Brief: Every record, from the first to the last, is to be printed again exactly.

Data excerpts
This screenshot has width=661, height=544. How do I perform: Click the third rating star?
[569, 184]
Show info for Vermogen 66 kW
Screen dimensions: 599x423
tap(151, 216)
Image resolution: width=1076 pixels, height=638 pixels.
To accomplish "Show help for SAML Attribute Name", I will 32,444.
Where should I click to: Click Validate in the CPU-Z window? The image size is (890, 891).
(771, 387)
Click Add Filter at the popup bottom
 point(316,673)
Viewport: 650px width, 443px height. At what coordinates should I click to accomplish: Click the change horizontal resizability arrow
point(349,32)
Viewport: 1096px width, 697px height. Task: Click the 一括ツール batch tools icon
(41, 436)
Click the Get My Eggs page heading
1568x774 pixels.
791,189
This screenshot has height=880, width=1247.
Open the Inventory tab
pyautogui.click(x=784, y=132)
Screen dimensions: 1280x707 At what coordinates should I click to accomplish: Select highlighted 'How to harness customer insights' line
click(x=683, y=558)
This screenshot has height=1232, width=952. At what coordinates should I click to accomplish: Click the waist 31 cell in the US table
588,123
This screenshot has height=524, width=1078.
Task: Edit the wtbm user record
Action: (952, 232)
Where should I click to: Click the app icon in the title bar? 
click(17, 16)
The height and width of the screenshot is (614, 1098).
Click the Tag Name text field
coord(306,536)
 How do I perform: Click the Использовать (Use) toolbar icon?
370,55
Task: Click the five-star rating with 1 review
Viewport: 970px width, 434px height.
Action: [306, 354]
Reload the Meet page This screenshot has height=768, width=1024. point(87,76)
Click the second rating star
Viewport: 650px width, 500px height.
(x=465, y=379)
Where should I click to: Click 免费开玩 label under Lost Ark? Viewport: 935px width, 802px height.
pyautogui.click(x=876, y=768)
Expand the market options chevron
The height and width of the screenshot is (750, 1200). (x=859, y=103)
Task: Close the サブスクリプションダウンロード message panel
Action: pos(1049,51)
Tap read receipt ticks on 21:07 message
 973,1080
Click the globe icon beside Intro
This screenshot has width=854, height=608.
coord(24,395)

Solution for this task:
This screenshot has width=661, height=544. How do I perform: Click the third rating star?
[569, 184]
Show info for Vermogen 66 kW
Screen dimensions: 599x423
tap(151, 216)
Image resolution: width=1076 pixels, height=638 pixels.
To accomplish "Show help for SAML Attribute Name", I will 32,444.
Where should I click to: Click Validate in the CPU-Z window? The image size is (890, 891).
(771, 387)
Click Add Filter at the popup bottom
 point(316,673)
Viewport: 650px width, 443px height. At what coordinates should I click to accomplish: Click the change horizontal resizability arrow
point(349,32)
Viewport: 1096px width, 697px height. Task: Click the 一括ツール batch tools icon
(41, 436)
Click the Get My Eggs page heading
1568x774 pixels.
791,189
This screenshot has height=880, width=1247.
Open the Inventory tab
pyautogui.click(x=784, y=132)
Screen dimensions: 1280x707 At what coordinates should I click to accomplish: Select highlighted 'How to harness customer insights' line
click(x=683, y=558)
This screenshot has height=1232, width=952. At what coordinates should I click to accomplish: Click the waist 31 cell in the US table
588,123
This screenshot has height=524, width=1078.
Task: Edit the wtbm user record
Action: (952, 232)
Where should I click to: Click the app icon in the title bar? 
click(17, 16)
The height and width of the screenshot is (614, 1098).
Click the Tag Name text field
coord(306,536)
 How do I perform: Click the Использовать (Use) toolbar icon?
370,55
Task: Click the five-star rating with 1 review
Viewport: 970px width, 434px height.
Action: [306, 354]
Reload the Meet page This screenshot has height=768, width=1024. point(87,76)
Click the second rating star
Viewport: 650px width, 500px height.
(x=465, y=379)
Where should I click to: Click 免费开玩 label under Lost Ark? Viewport: 935px width, 802px height.
pyautogui.click(x=876, y=768)
Expand the market options chevron
The height and width of the screenshot is (750, 1200). (x=859, y=103)
Task: Close the サブスクリプションダウンロード message panel
Action: pos(1049,51)
Tap read receipt ticks on 21:07 message
 973,1080
Click the globe icon beside Intro
This screenshot has width=854, height=608.
coord(24,395)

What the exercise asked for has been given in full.